Plutôt 10 jours. Ces mesures qui sont entrées en vigueur lundi, donc c'est-à-dire concrètement la fermeture de l'Horeca, et aussi de favoriser le télétravail, on ne saura que milieu de semaine prochaine, voire fin de semaine prochaine, si ça a un effet. Ceci dit, je vais être un peu pessimiste par rapport à ça pour l'Horeca, on ne sait pas. Je pense que l'Horeca est malheureusement une sorte de tache aveugle parce que c'est une décision qui a été prise sans que des chiffres nous indiquent que c'est un foyer de contamination. Je ne dis pas qu'il ne fallait pas le faire, ça c'est autre chose. Par contre, pour le télétravail, qui était censé redevenir la norme, on sait par rapport à l'analyse de données de mobilité que le comportement des gens a à peine changé. Donc il n'y a pas eu tellement plus de télétravail suite à la mise en place de cette mesure.
Le télétravail
- Cette mesure-là n'est pas respectée, aujourd'hui ?

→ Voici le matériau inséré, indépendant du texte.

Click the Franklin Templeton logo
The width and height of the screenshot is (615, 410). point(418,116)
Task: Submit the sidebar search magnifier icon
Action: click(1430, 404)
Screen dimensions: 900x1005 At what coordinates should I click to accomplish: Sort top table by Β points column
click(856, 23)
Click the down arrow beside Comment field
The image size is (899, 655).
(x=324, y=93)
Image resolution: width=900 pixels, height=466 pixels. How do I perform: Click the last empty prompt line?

Elle n'est pas respectée ou n'a pas été suivie, je je ne veux pas rentrer dans la stigmatisation. Je pense qu'aujourd'hui, on parlait d'opportunités manquées, et le télétravail ça doit être clairement la mesure numéro 1, surtout si on veut que les écoles restent ouvertes, et c'est très important si on écoute les spécialistes de l'enseignement, de l'éducation et les psychiatres. Mais c'est une vanne : on sait qu'il y a des transmissions, et si on laisse cette vanne ouverte on n'a pas le choix aujourd'hui, on doit fermer d'autres vannes. Pour pouvoir contrebalancer cette ouverture, le télétravail me paraît essentiel. Tous ceux qui ne doivent pas se rendre sur leur lieu de travail, qui peuvent le faire depuis chez eux, qu'ils le fassent à partir d'aujourd'hui.